A wishlist of idea from the ISC and community
29 stars 0 forks source link

Package tagging/categorization #14

Open leeper opened 7 years ago

leeper commented 7 years ago

The Task View system offers one fully manual way of organizing and recommending packages. But it can become unwieldy, particularly in rapidly changing subject areas and/or in those where there are a considerable number of packages (e.g., web services). It would be great to have packages "tagged" in the DESCRIPTION file into a standardized set of reference categories.

Apparently this is already allowed by the Classification field, although I don't think it's widely used. This proposal would basically involve three parts:

  1. Generate a set of allowed tags and submit documentation patches to R-core
  2. Develop a package that could filter packages based upon tags and automatically construct task view-like documents from them
  3. Encourage users of popular packages to use the tags (basically through a bunch of PRs to those packages)
seasmith commented 7 years ago

Need at least one tag (or new view) along the line of data-management. dplyr - the most directly downloaded CRAN package - is only mentioned in Natural Language Processing and Official Statistics but not listed as an official ctv package or core package.

jimhester commented 7 years ago

For a practical implementation of this idea in R see Bioconductor's BiocViews which are annotated in the DESCRIPTION file as biocViews.

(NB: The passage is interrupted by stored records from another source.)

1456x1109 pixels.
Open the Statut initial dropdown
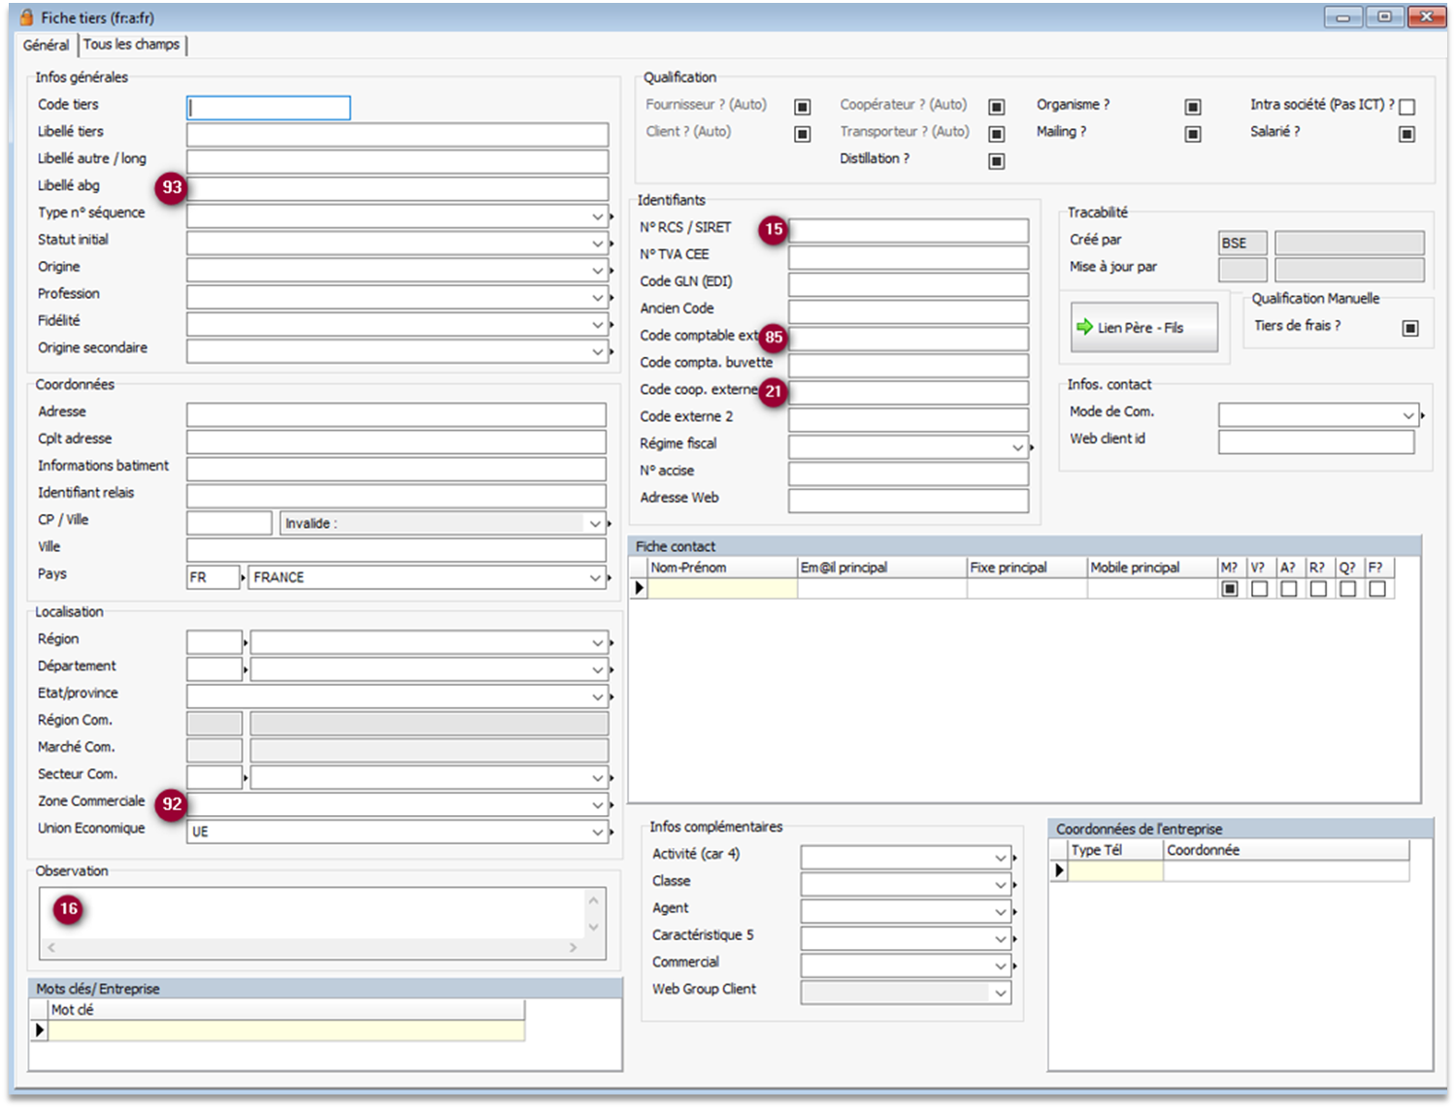click(597, 244)
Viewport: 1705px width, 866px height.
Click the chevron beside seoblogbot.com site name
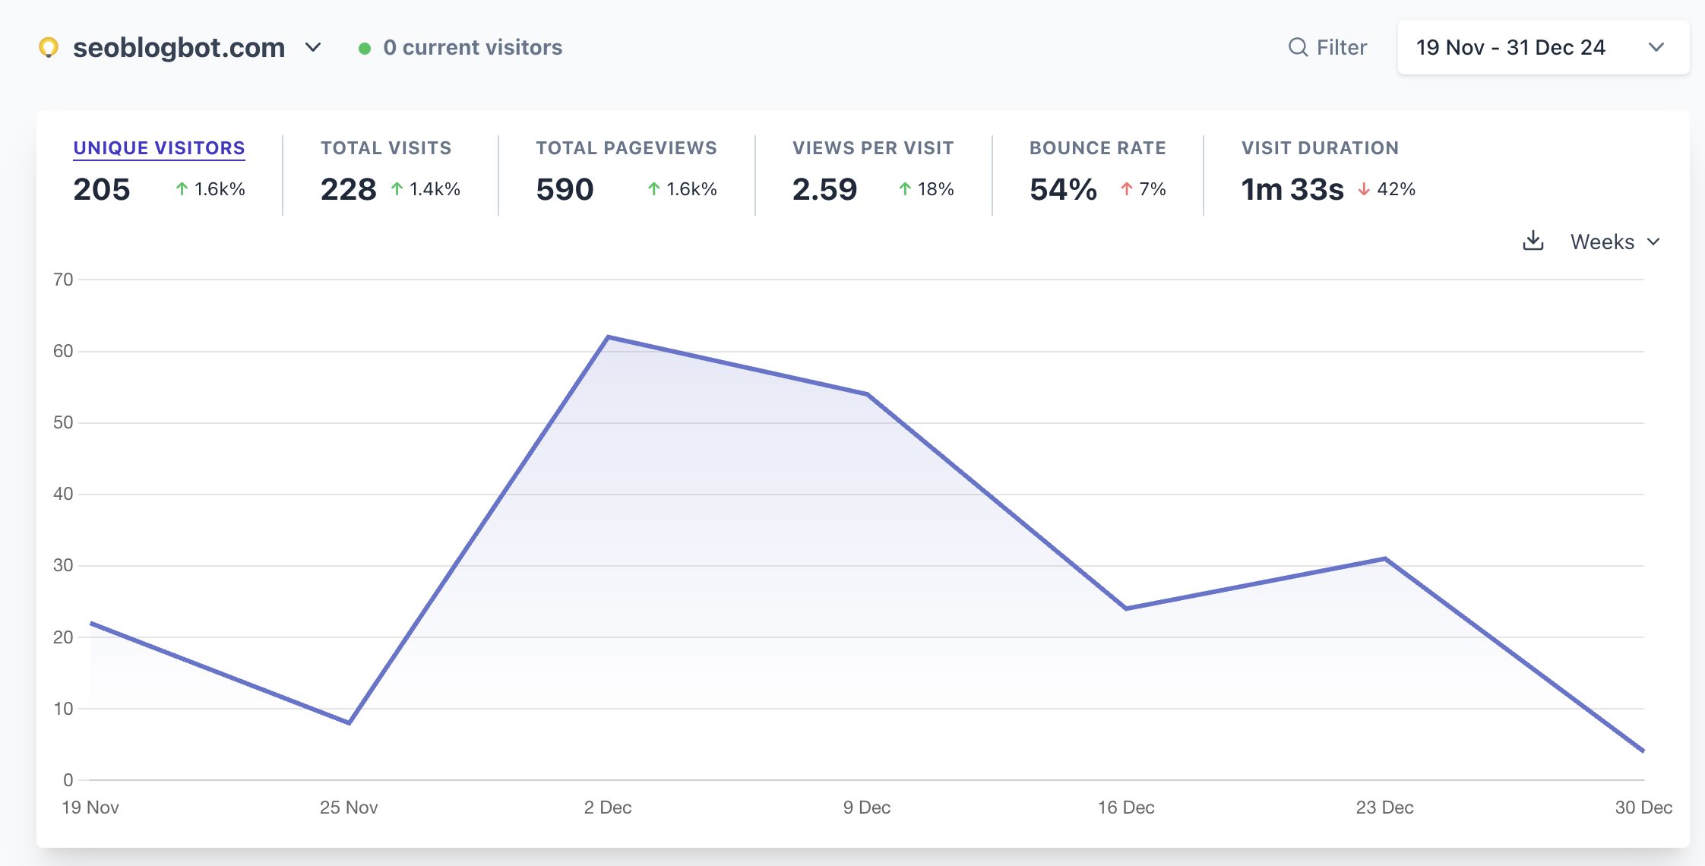pos(313,47)

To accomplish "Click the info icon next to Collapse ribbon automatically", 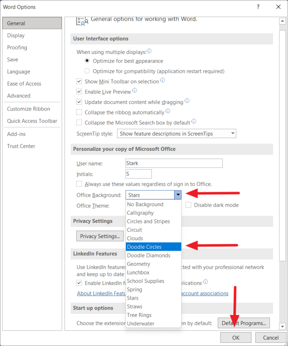I will tap(168, 111).
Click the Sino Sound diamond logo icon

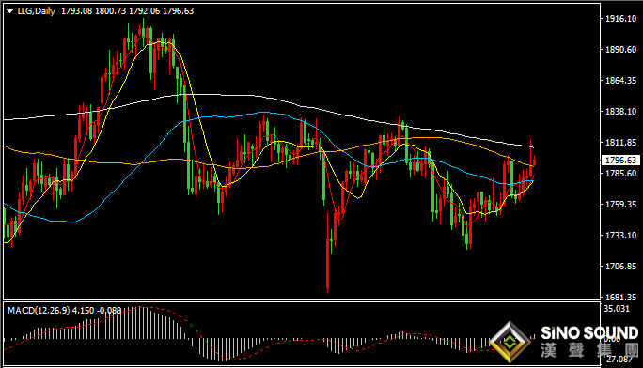click(510, 342)
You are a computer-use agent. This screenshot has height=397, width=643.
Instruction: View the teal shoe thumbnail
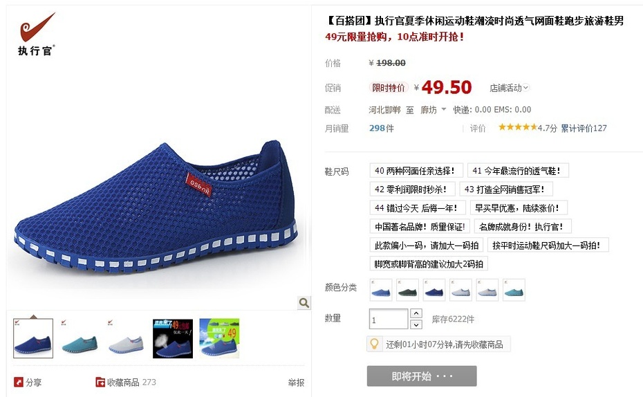pyautogui.click(x=80, y=338)
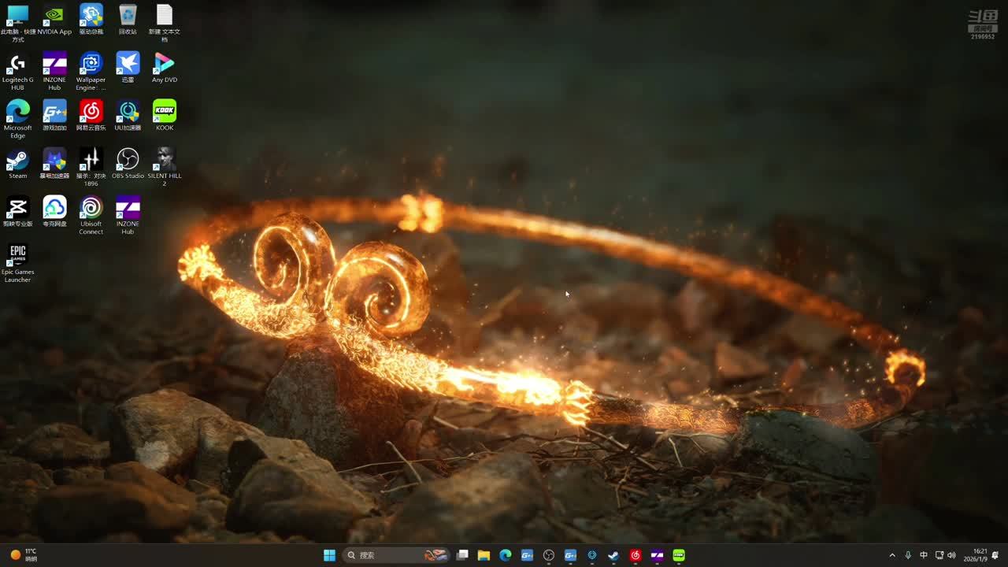1008x567 pixels.
Task: Select the Steam shortcut on the desktop
Action: point(17,160)
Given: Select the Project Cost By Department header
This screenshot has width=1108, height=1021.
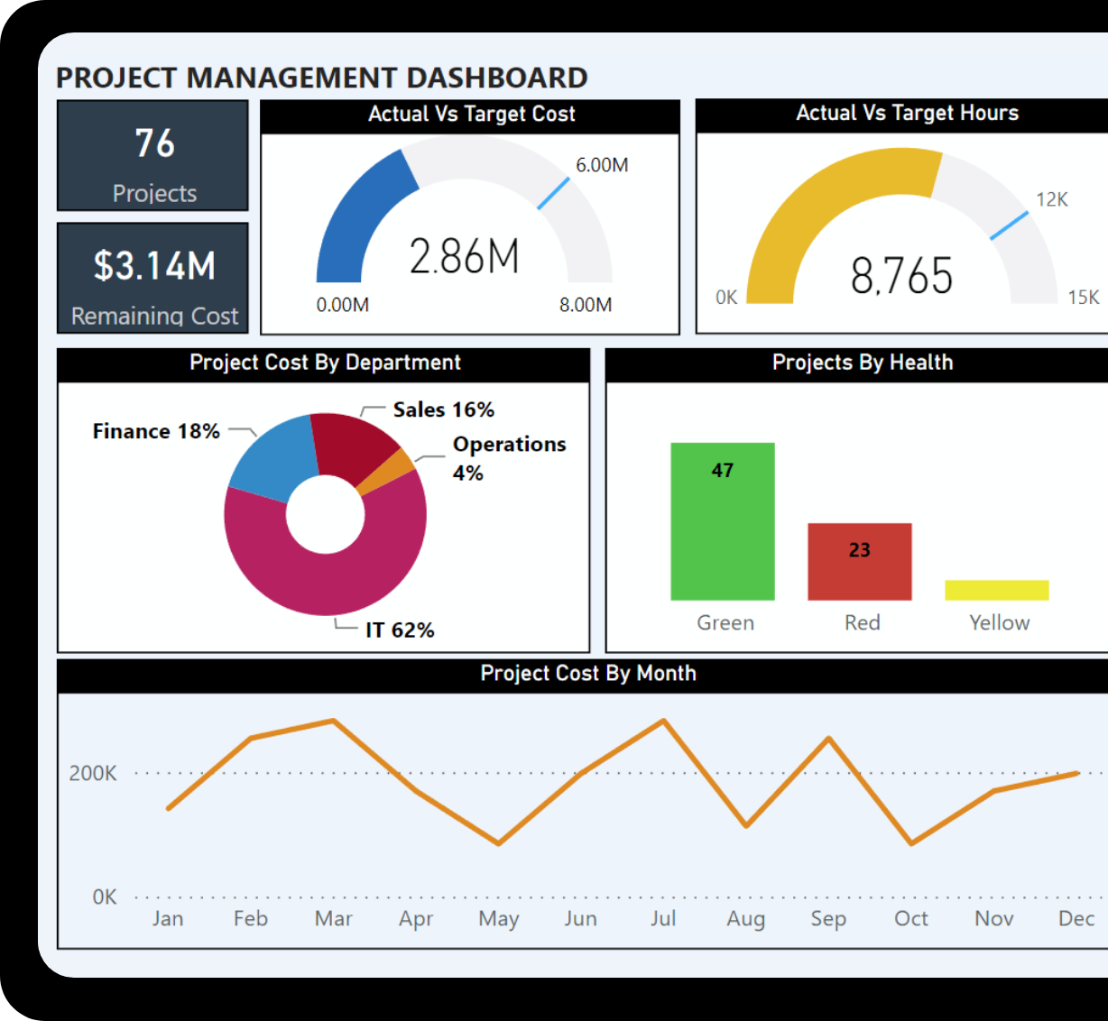Looking at the screenshot, I should [x=324, y=363].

gaborcsardi commented 7 years ago

How about just allowing free-form keywords in DESCRIPTION? Then we would index them, put them in a database and serve them in the "Great R API".

leeper commented 7 years ago

I think a controlled vocabulary is better because it prevents typographical errors, pluralization, spelling differences, etc. from affecting how packages end up being organized.

biocView approach looks good!

gaborcsardi commented 7 years ago

Typos will be fixed, pluralization and spelling differences are ignored by any decent search engine.

What should people do if their package does not fit into the controlled vocabulary? Also, somebody needs to create and maintain the vocabulary.